This is the last in a series of posts on church metrics. We’re going to close off this series with some how-to tips.
We’ve seen that a metric is any quantifiable measure, any piece of data, which is linked to a goal. The closer a set of measures identifies how we are doing in relation to the goal, the more effective it is as a metric. For example, if you play cricket and want to be a great batsman, you would measure your strike rate and batting average.
It’s a bit tricky to nail down what this would look like in any given situation, because life is incredibly colourful. That said, below is a set of questions to ask yourself. These will hopefully take you some of the way toward developing your own set of metrics that help you get to where you believe God wants you to be.
How would our ideal situation look and feel? Paint a vivid picture of where you want to be, in your mind or on paper.
What are some key ideals? From your vision of the future, list some key concrete aspects which can be measured (e.g. amounts, quality, characteristics, purchases, etc). Measure those.
How does our current situation look and feel? Like the above, consider the current status quo. Pay special attention to the differences between the future and the present.
What are the key differences to overcome to get to our future state? Your answer to this question may help you identify further important concrete aspects of the future which you can measure.
What impacts my list of concrete measures? Identify, with your team, as much of the funnel of inputs and outputs which have a bearing on your metrics above as possible. From that funnel, select the aspects which have the most significant impact, and track those.
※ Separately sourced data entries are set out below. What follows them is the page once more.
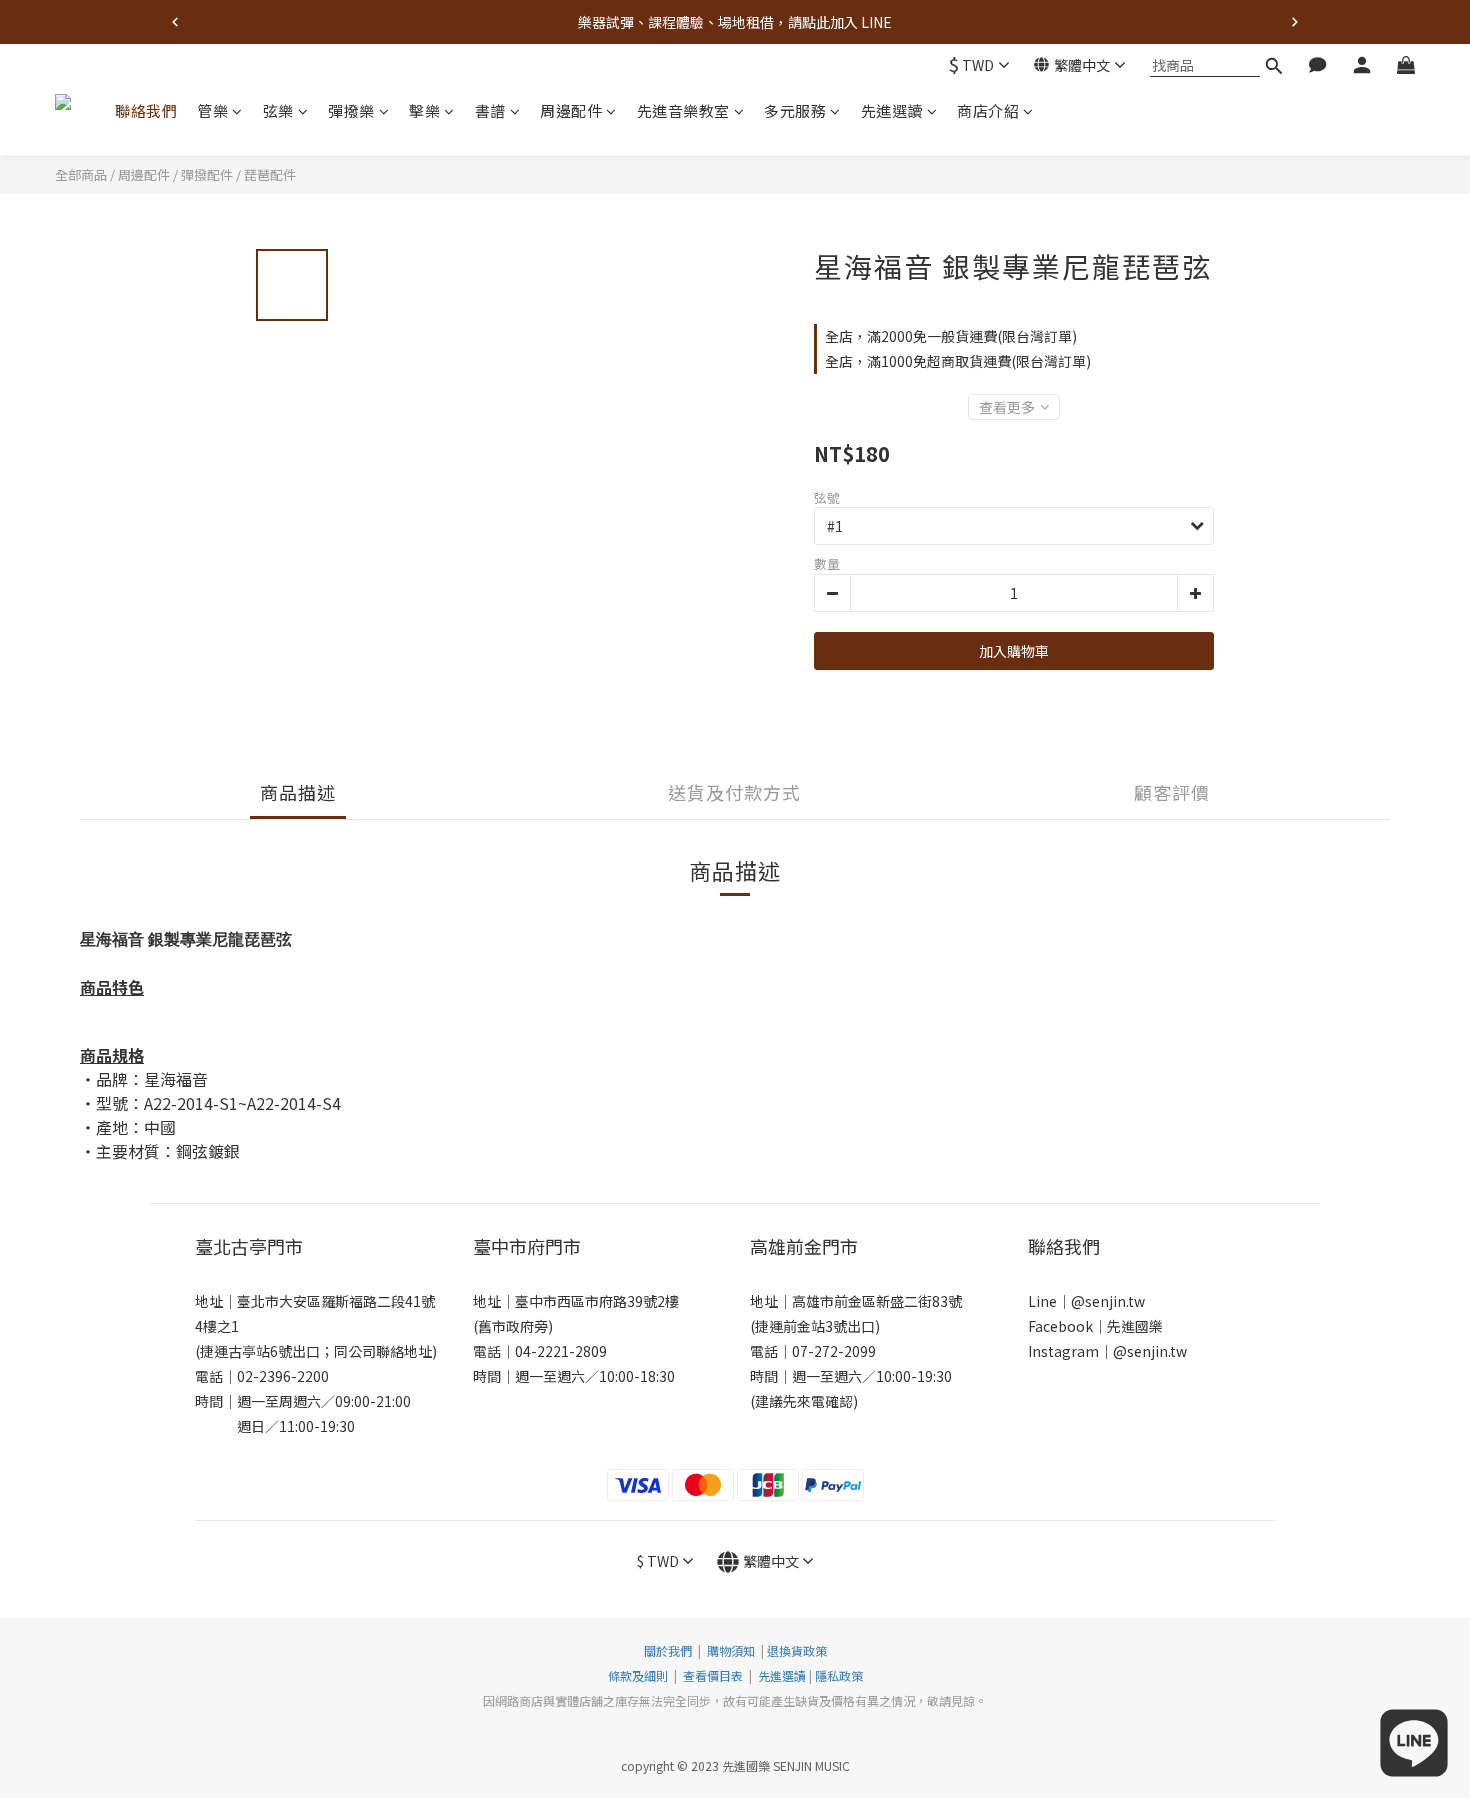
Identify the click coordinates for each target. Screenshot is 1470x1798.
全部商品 (81, 174)
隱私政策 (839, 1675)
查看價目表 (713, 1675)
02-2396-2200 (283, 1376)
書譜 (490, 110)
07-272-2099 (834, 1351)
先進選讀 (892, 110)
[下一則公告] (1295, 22)
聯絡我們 (146, 110)
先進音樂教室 (683, 110)
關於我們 (668, 1650)
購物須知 (731, 1650)
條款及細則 (639, 1675)
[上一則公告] (175, 22)
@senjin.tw (1108, 1301)
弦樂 (278, 110)
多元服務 (795, 110)
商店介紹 (988, 110)
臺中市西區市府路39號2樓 (597, 1301)
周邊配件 (571, 110)
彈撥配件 (207, 174)
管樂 (212, 110)
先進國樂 (1135, 1326)
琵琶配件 (270, 174)
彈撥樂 (351, 110)
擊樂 (424, 110)
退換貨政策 (797, 1650)
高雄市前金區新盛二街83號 (877, 1301)
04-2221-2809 (561, 1351)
How could people potentially manipulate these measures? If you can see a way to ‘game the system’, include measures to help avoid that.
What actions can I take to move towards that future state? Identify the actions you can take to influence the key changes that need to take place. Put these in your diary and stick them on your wall. Bear in mind that these may change, so use your metrics as your conversation partner, and constantly adjust.
And that’s that. Our series on metrics has come to an end. My hope is that it will contribute in some way toward us being more faithful in our service to the Lord who has commissioned us.